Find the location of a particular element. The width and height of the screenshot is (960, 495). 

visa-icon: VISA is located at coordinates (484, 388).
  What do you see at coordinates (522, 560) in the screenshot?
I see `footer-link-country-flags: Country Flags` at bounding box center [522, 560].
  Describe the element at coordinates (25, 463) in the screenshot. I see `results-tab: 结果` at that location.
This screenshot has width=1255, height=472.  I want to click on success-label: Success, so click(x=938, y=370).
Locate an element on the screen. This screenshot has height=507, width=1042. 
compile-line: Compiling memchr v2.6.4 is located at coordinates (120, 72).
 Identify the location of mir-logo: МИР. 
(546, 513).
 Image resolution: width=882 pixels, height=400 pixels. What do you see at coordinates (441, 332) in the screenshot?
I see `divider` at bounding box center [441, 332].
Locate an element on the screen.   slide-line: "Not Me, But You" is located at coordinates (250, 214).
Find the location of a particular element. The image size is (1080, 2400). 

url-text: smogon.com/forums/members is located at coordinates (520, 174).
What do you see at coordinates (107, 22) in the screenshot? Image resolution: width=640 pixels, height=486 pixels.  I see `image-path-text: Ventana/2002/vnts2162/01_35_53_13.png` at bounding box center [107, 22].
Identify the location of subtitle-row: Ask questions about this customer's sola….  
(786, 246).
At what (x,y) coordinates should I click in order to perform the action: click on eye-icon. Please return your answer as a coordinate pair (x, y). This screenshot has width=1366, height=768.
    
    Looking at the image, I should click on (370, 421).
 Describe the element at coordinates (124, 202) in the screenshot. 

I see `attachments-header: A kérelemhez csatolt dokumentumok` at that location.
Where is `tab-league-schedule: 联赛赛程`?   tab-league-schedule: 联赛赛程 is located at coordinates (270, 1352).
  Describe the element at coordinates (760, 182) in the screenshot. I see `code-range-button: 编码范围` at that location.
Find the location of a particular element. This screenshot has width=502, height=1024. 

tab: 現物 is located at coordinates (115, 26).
================================
### Problem:
Extract verbatim the lines of the records from the one containing "At what (x,y)" through the final line of the records.

### Exercise solution:
At what (x,y) coordinates should I click in order to perform the action: click on eye-icon. Please return your answer as a coordinate pair (x, y). This screenshot has width=1366, height=768.
    
    Looking at the image, I should click on (370, 421).
 Describe the element at coordinates (124, 202) in the screenshot. 

I see `attachments-header: A kérelemhez csatolt dokumentumok` at that location.
Where is `tab-league-schedule: 联赛赛程`?   tab-league-schedule: 联赛赛程 is located at coordinates (270, 1352).
  Describe the element at coordinates (760, 182) in the screenshot. I see `code-range-button: 编码范围` at that location.
Find the location of a particular element. This screenshot has width=502, height=1024. 

tab: 現物 is located at coordinates (115, 26).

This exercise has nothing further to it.